Les territoires, cette autre fracture française
Les parallèles hâtifs sont toujours dangereux. Comparer l’ampleur de la mobilisation nationale française au chevet des îles de Saint-Martin et Saint-Barthélemy dévastées par l’ouragan Irma au séisme économique subi par de nombreuses villes moyennes de l’Hexagone n’a guère de sens. Et pourtant. A leur manière, ces confettis antillais réputés pour leurs villas de milliardaires d’un côté et les régions métropolitaines en difficulté de l’autre témoignent d’une identique réalité: l’affaissement problématique du lien entre les territoires, à l’aube de ce quinquennat marqué du sceau de la «transformation».
Comment continuer, dans ce pays jacobin et centralisateur confronté aux inégalités croissantes entre ses différentes régions et villes, à faire tenir ensemble la France métropolitaine et d’outre-mer, bousculée par la mondialisation sous toutes ses formes: économique, sociale, climatique, criminelle…? Comment ne pas craindre, à l’heure où Paris s’apprête à célébrer l’attribution des Jeux olympiques d’été 2024, une fracture territoriale encore plus béante? Les Antilles, on le voit avec le passage dévastateur d’Irma, restent spectatrices de leur destin. Tout vient de métropole et de Paris, ou presque: garantie de l’approvisionnement, de la sécurité, processus d’indemnisation. Bien qu’intégrés à la République, ses lointains territoires sont orphelins de leur autonomie. La France, à l’aube du XXIe siècle, n’a toujours pas réconcilié géographie et politique.
Les ouvrages-coup de poing du géographe Christophe Guilluy sur la France périphérique ou le Crépuscule de la France d’en haut (Flammarion) ont finement diagnostiqué cette maladie territoriale tricolore.
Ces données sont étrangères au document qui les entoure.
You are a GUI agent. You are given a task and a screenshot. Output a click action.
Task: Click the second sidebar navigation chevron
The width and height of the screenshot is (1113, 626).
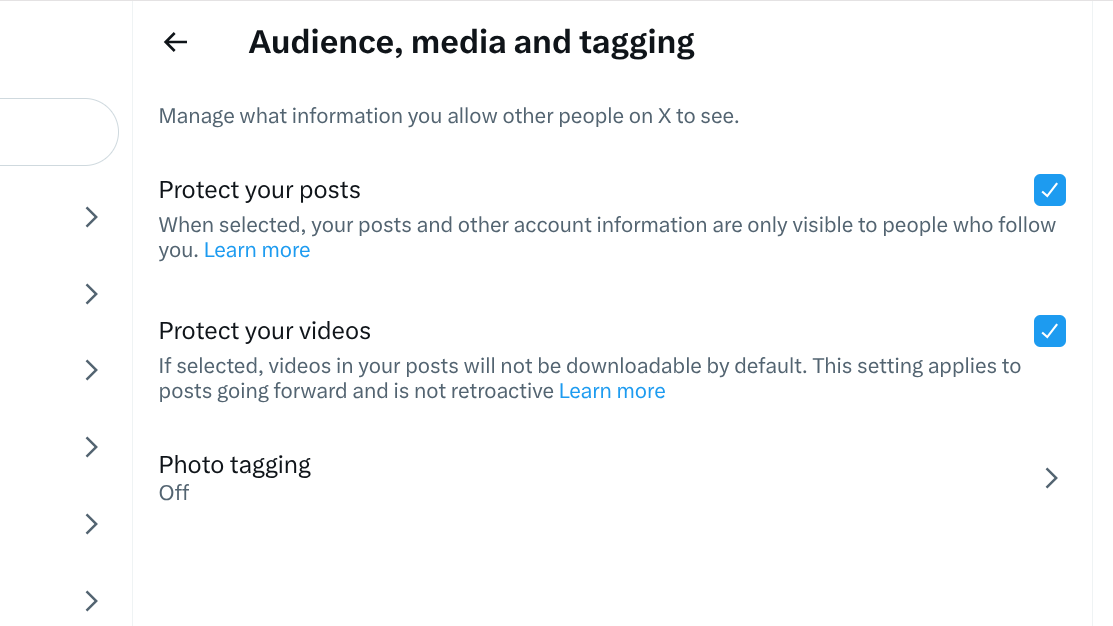pyautogui.click(x=91, y=294)
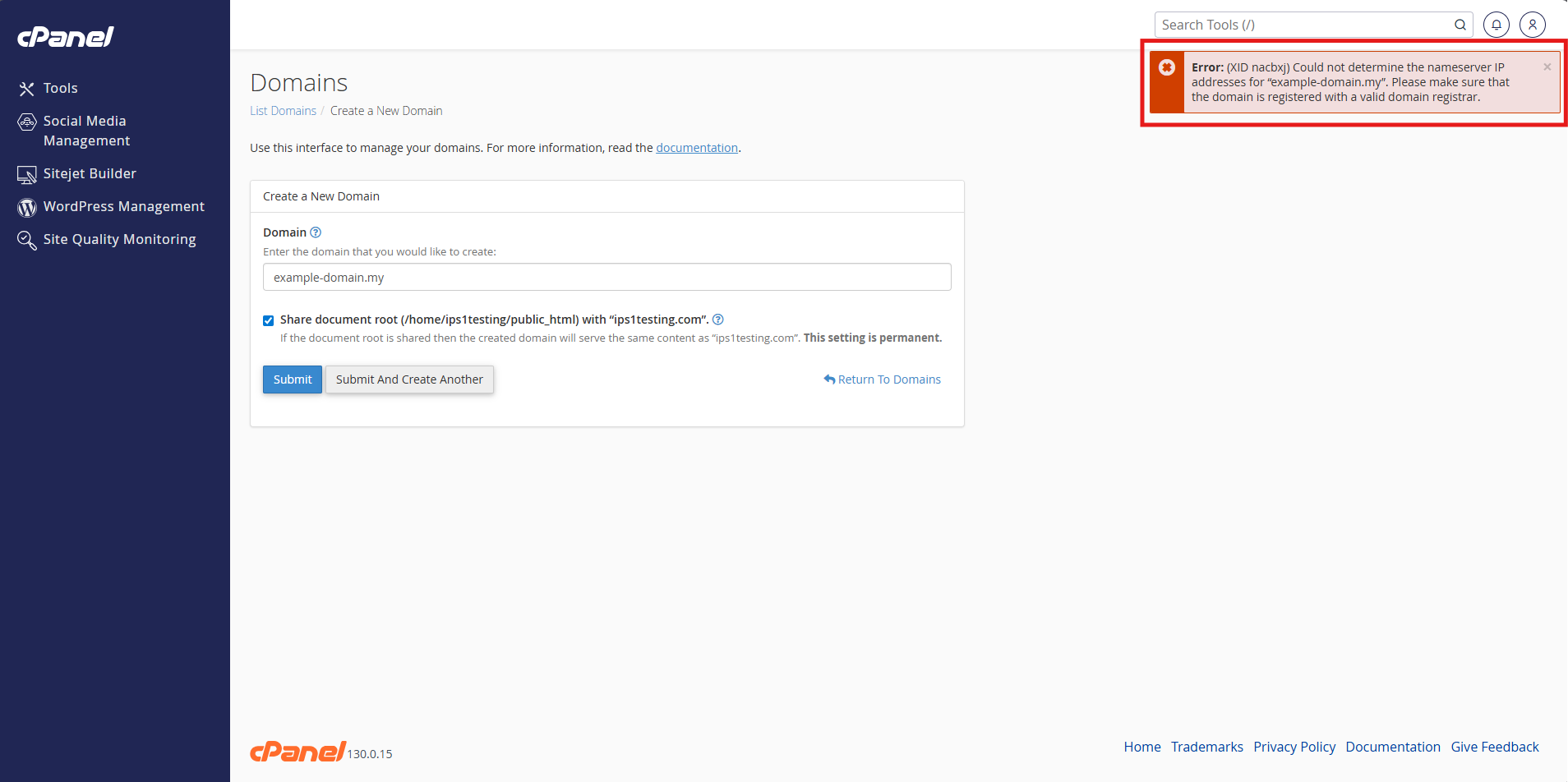Click the cPanel logo in sidebar

coord(66,37)
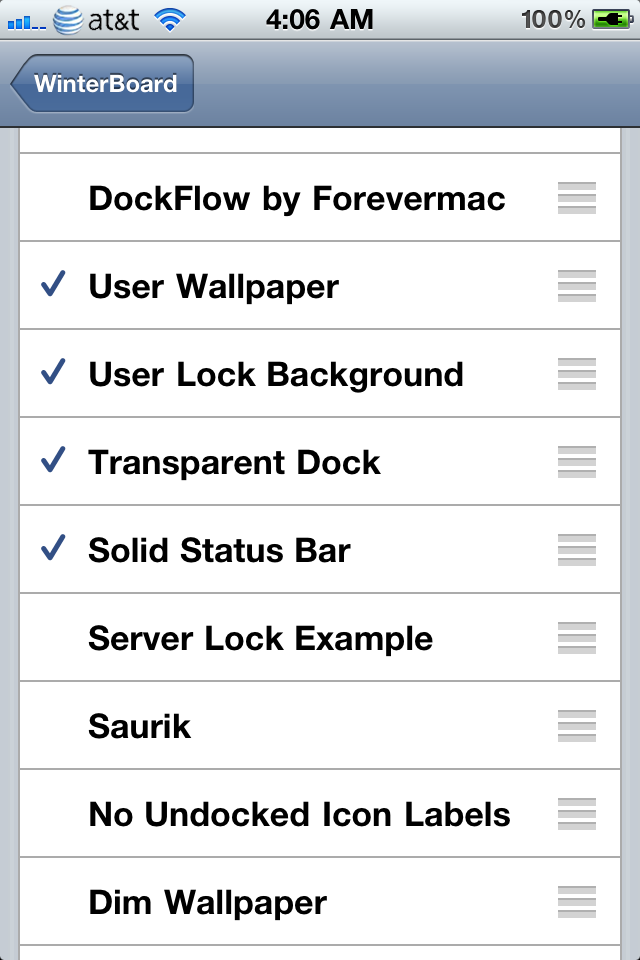Uncheck the Solid Status Bar checkmark
This screenshot has height=960, width=640.
tap(53, 548)
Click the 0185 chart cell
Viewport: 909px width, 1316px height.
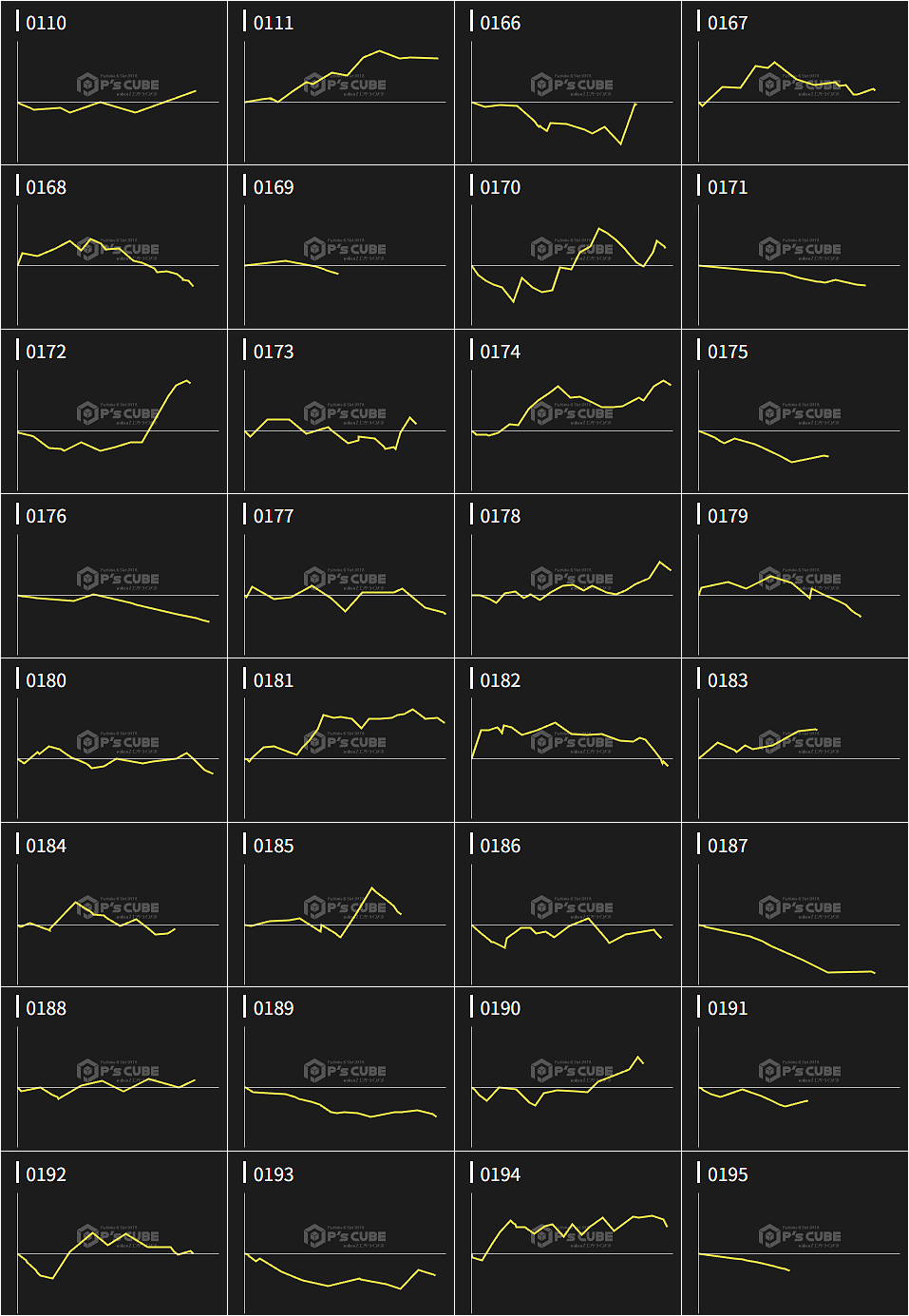pos(341,917)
D’un côté, un épicentre du pouvoir partagé entre Paris et les grandes métropoles, entourées de leurs banlieues réservoirs de main-d’oeuvre légale et illégale. De l’autre: une «périphérie» mouroir réduite à patienter. Les Antilles, vues de Paris, ne sont que tourisme, déluge de subventions publiques et villégiatures ensoleillées. Les provinces rurales du centre de la France, comme toute une partie de la Bretagne, vivent au rythme des crises qui secouent l’agriculture. Le nord n’en finit pas de panser sa désindustrialisation. A chaque fois, le même constat: une lente dégradation de l’environnement économique, et une logique pernicieuse d’assistance. Paris débourse. Le président de la République vient vous rendre visite. L’idée d’une France en escalier s’impose avec, en bas des marches, des territoires trop éloignés des bassins d’emplois et des centres de décision.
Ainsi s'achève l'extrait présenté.